We are really interested in the inverse problem; our goal is to determine $\beta_{c}$ and $\beta_{d}$ from the image, $\mathbf{y}$, a fairly easy problem in this case. We get $\beta_{d}$, from the value of $y_{1}$, and we can get $\beta_{2}$ by subtracting $\beta_{c}$ from $y_{2}$.

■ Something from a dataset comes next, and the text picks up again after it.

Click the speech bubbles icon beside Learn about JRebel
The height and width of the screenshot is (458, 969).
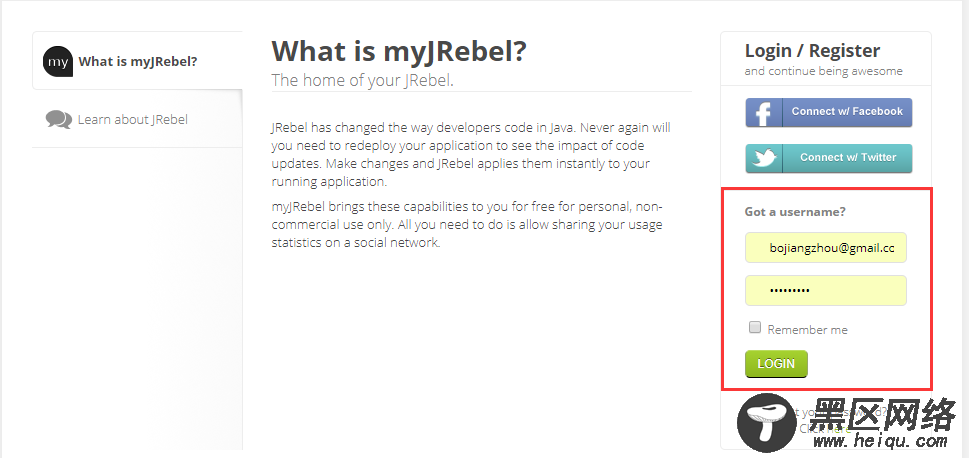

A more general way of solving for $\beta_{c}$ and $\beta_{d}$ however is by writing the matrix equation:

$\begin{bmatrix}\mathbf{x_{1}} & \mathbf{x_{2}}\end{bmatrix}\boldsymbol{\beta} = \mathbf{y}$ where $\mathbf{x_{1}}$,$\mathbf{x_{2}}$ are respectively, the column vectors $\begin{bmatrix} 1 \\ 1 \end{bmatrix}$ and $\begin{bmatrix} 0 \\ 1\end{bmatrix}$, that tell us the spatial distribution of cell b and cell c and $\boldsymbol{\beta}$ is a column vector of unknown coefficients $\begin{bmatrix}\beta_{c} \\ \beta_{d}\end{bmatrix}$. Using this relation we can then just solve for the betas with: $\boldsymbol{\beta} = \begin{bmatrix}\mathbf{x_{1}} & \mathbf{x_{2}}\end{bmatrix}^{-1}\mathbf{y}$

In [1]:
import numpy as np
b1,b2 = (3,8)
x1 = np.array([1,1])
x2 = np.array([0,1])
img = x1*b1 + x2*b2
xinv = np.linalg.inv(np.vstack((x1,x2)).T)
b1_,b2_ = np.dot(xinv,img)
print np.allclose((b1_,b2_),(b1,b2))
True
In [2]:
# Make Fig 1.1
import figurefirst as fifi
import matplotlib.pyplot as plt
from IPython.display import display,SVG
layout = fifi.FigureLayout('data/two_pix_layout.svg',make_mplfigures = True)
layout.axes['x1'].pcolor([x1*b1],cmap = plt.cm.gray,vmin = -1,vmax = 12,edgecolors='w')
layout.axes['x2'].pcolor([x2*b2],cmap = plt.cm.gray,vmin = -1,vmax = 12,edgecolors='w')
layout.axes['img'].pcolor([img],cmap = plt.cm.gray,vmin = -1,vmax = 12,edgecolors='w')
[fifi.mpl_functions.kill_spines(ax) for ax in layout.axes.values()];plt.close()
layout.save('data/two_pix.svg',hidelayers = ['Layer 1'],targetlayer = 'mpltarget')
#display(SVG('data/two_pix.svg'))

Dimensionality reduction using regression

Of course in the above example, I have set things up so that the there is a single, unique solution to our linear system since the matrix $\mathbf{X} = \begin{bmatrix}\mathbf{x_{1}} & \mathbf{x_{2}}\end{bmatrix}$ (sometimes called the design matrix) is square and invertible. In practice, this is not often (probably never) going to be the case. We will have many more pixels than components (the system is overdetermined), and our image will be contaminated by some noise (making the system inconsistent).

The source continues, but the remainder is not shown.